As we can see by the results, the average overall accuracy of the models was about 60.9% and all the AUC’s are above 50% which means that every model performed better than random chance. Obesity and diabetes were the best performing models with an accuracy of about 67% and 69%, micro-average of about 70% and 73%, and macro-average of about 51% and 61%, respectively. The big difference between micro and macro-average AUC’s of the obesity model indicates that the model performs better on the majority class than on the minority class, which indicates that we may need to do more pre-processing to improve the results.
It’s possible that different choices of classifiers or models could be implemented to improve our task performance. As seen in the PERMANOVA test, there are significant and obvious differences between the metabolic diseases when looking at samples with only one disease.
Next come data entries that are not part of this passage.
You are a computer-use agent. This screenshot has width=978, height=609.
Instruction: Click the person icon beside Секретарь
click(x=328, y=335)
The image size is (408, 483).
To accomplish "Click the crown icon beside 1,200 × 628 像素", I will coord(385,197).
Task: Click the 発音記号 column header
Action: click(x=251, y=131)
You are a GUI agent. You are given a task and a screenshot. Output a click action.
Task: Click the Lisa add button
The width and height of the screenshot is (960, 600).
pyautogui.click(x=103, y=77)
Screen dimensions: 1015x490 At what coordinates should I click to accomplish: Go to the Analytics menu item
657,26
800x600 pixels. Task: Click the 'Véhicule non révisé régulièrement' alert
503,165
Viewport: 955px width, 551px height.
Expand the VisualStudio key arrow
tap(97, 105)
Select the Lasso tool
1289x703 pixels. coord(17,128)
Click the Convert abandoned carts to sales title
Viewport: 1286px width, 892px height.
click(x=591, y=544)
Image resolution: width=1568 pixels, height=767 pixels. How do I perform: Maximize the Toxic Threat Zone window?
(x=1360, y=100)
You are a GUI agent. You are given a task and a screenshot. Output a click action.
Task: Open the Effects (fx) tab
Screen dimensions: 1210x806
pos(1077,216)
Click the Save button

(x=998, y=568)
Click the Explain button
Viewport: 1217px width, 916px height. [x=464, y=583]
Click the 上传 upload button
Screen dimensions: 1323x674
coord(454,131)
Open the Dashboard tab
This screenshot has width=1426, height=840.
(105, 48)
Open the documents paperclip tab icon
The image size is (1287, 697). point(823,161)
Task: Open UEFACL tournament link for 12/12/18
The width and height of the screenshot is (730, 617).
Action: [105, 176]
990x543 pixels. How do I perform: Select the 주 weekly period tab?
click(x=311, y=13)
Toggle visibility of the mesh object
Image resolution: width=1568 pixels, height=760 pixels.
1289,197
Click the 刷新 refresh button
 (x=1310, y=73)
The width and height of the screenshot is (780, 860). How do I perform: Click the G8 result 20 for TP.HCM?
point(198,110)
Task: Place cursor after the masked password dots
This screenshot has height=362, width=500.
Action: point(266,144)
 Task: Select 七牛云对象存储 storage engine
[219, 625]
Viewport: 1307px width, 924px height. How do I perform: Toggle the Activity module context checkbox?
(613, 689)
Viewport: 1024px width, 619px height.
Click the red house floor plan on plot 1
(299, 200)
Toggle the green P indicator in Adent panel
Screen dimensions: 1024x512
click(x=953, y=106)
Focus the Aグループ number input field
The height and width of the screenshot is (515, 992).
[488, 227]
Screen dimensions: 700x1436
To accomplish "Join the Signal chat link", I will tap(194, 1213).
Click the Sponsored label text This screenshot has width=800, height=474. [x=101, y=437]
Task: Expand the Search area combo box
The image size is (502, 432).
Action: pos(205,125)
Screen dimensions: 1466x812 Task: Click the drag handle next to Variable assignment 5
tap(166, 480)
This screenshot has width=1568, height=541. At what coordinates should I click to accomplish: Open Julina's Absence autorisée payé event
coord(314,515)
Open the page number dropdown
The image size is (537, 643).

However, because the majority of our samples have multiple diseases, it is reasonable to assume the microbiome features would look very differently, requiring models or special inputs that recognize the how having multiple diseases can impact the features and vice versa.
Overall, due to the difficulty of multi-label classification tasks, the high count of disease co-occurence, the complexity of microbiome and disease research, and the lack of substantial/balanced data, the results yielded by our model has a lot of room for improvement. The low accuracy of our model suggests a different multi-label machine learning model or further data pre-processing may be required.
Even though our project did not yield our desired results, our project still contributes to the field of gut microbiome research by performing analysis with Python and commonly used Python packages, lowering the barrier of entry for other data scientists and equipping current researchers with new tools such as qiime2.